Requirement 1 |
According to the article on FTP and AWS S3, which enhanced versions of FTP are needed for data to be secure?
Requirement 2 |
Write out the part of the article on FTP and AWS S3 between "An FTP server is" and "own FTP servers.", inclusive.
Requirement 3 |
Continue the article on FTP and AWS S3 from where it stops.

***** Selected extract

5 reasons to avoid FTP and use AWS S3 instead
FTP has serious security weaknesses that can leave your business vulnerable to attack, we recommend AWS S3 as a convenient and highly secure alternative
Like many businesses, one of our clients was using FTP servers to move data and files around their organisation. But while FTP is a convenient way to transfer large amounts of data, it has serious security weaknesses that you ignore at your peril.
We advised the client to replace its on-premises FTP servers with AWS S3. This greatly improved security and gave them peace of mind that vital customer data was safe. An added bonus was that it also removed the need to maintain their own FTP server, saving both time and money.
If you work in an office or with computers in general, the chances are that at some point you’ll need to transfer a large amount of data or documents to someone else, either inside or outside your organisation, and email just won’t cut it.
FTP (File Transfer Protocol) servers have traditionally been used to get round the problem of transferring large numbers of files between different people, or transferring large files that are too big for email.
An FTP server is basically a location to which people can upload and download files in large quantities and avoid roadblocks like file size limits and overzealous antivirus screening. It’s easy to set up, simple to use and does the job.
So what’s the problem with FTP?
While it is certainly convenient and easy to use, FTP comes with some serious limitations and even more serious risks that make it unsuitable for any security-conscious business, especially if you are hosting your own FTP servers.
Here are our top five concerns about using FTP:
- Self-hosted FTP servers put all the hard work and security risk on the person or IT department hosting the server. It can be a time consuming job to keep the server operational and running efficiently.
- Standard FTP is a non-secure way to transfer data. When a file is sent via FTP, the data, username, and password are all shared in plain text, meaning a hacker can access this information with little to no effort. For your data to be secure, you need to use an enhanced version of FTP, like FTPS or SFTP.
- Encryption is not automatic. So unless you specifically encrypt your data, it can be stolen in transit, through an insecure connection at a cafe or other public WiFi hotspot, for example. And if security is compromised, all the files stored on an FTP server can be read.
- FTP can be vulnerable to attack by DDOS or brute force hacking attempts.
- FTP is not compatible with common compliance standards, such as HIPAA, ITAR, PCI-DSS, SOX, or GLBA.

**********
***** Dataset records

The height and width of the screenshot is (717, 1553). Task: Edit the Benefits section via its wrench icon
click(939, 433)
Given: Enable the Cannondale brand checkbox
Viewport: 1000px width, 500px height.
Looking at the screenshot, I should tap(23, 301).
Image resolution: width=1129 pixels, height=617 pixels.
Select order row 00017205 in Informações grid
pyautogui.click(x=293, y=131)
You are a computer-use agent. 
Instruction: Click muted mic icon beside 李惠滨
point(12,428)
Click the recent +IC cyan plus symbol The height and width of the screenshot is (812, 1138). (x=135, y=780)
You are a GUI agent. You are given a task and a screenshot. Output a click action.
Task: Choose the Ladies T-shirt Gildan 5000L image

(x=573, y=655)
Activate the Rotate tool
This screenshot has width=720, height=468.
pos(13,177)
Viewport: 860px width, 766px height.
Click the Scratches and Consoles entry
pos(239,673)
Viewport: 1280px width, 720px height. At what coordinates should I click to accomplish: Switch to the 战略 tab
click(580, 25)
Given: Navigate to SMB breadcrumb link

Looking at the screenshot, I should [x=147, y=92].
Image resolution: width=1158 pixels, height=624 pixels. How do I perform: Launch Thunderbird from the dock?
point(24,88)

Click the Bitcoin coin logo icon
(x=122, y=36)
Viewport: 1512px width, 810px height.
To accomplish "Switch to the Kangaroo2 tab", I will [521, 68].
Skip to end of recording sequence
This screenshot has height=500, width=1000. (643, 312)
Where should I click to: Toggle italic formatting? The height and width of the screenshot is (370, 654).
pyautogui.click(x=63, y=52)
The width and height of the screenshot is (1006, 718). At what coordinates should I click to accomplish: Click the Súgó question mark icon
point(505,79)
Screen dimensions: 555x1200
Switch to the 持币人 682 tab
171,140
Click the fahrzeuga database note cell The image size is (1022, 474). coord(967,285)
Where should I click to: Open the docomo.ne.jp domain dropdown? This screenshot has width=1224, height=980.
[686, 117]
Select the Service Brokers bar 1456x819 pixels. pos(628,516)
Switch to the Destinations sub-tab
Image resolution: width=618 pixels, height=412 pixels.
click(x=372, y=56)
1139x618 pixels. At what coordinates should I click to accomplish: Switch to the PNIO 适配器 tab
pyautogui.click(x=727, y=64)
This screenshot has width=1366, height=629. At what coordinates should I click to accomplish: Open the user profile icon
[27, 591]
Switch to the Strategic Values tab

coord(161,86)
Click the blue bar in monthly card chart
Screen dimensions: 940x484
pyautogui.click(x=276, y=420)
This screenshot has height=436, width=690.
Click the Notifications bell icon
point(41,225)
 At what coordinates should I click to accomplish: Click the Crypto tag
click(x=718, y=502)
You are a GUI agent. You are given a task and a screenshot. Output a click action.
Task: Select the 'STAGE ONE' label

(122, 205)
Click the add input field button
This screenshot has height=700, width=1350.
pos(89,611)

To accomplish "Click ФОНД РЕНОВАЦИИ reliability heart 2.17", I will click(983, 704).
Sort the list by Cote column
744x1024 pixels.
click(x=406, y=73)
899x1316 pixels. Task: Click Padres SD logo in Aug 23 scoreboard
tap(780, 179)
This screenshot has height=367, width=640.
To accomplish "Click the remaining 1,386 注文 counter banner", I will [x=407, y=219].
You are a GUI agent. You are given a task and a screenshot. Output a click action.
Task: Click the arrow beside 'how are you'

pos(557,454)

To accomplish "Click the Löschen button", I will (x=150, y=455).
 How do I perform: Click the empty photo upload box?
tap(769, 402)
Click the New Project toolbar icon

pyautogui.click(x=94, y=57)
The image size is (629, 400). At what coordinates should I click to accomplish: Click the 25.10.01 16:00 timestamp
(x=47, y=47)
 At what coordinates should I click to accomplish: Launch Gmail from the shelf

**********

Response area 1 |
FTPS or SFTP.

Response area 2 |
An FTP server is basically a location to which people can upload and download files in large quantities and avoid roadblocks like file size limits and overzealous antivirus screening. It’s easy to set up, simple to use and does the job.
So what’s the problem with FTP?
While it is certainly convenient and easy to use, FTP comes with some serious limitations and even more serious risks that make it unsuitable for any security-conscious business, especially if you are hosting your own FTP servers.

Response area 3 |
Eliminate the risks with AWS S3
Instead of leaving your business’s data wide open to the security flaws of FTP, we usually advise our clients to use the AWS S3 service. S3 has some big advantages over FTP, not only in terms of security, but also performance, cost and capacity:
- Unlimited storage — The total volume of data and number of objects you can store are unlimited, whereas traditional FTP servers are limited to the amount of space available on their hosting server.
- Low latency — Wherever you are in the world, you can leverage the AWS network in your region to reduce server round-trip time (latency) between you and S3. This shorter journey time, known as low latency, means files can be uploaded and downloaded quickly from any location.
- High throughput performance — Throughput, or bandwidth, is the rate at which data can be transferred over a network. On the AWS network, the throughput is high relative to most corporate networks, meaning faster network transfer speeds.
- Public security — Public signed URLs allow files to be made available to anyone via a special encoded link. These links can be made to expire after a certain length of time, effectively re-securing them automatically. This reduces administrative overhead as you don’t need to maintain a list of files or folders to be made available and deactivated at a later date.
- Private security — S3 supports SSL for data in transit and AES encryption for data at rest. Encryption in transit means that anyone intercepting your network traffic will be unable to make sense of any information they capture. Encryption at rest means that even if the servers that store your data are compromised, the information stored on them will not be readable without the data’s encryption key.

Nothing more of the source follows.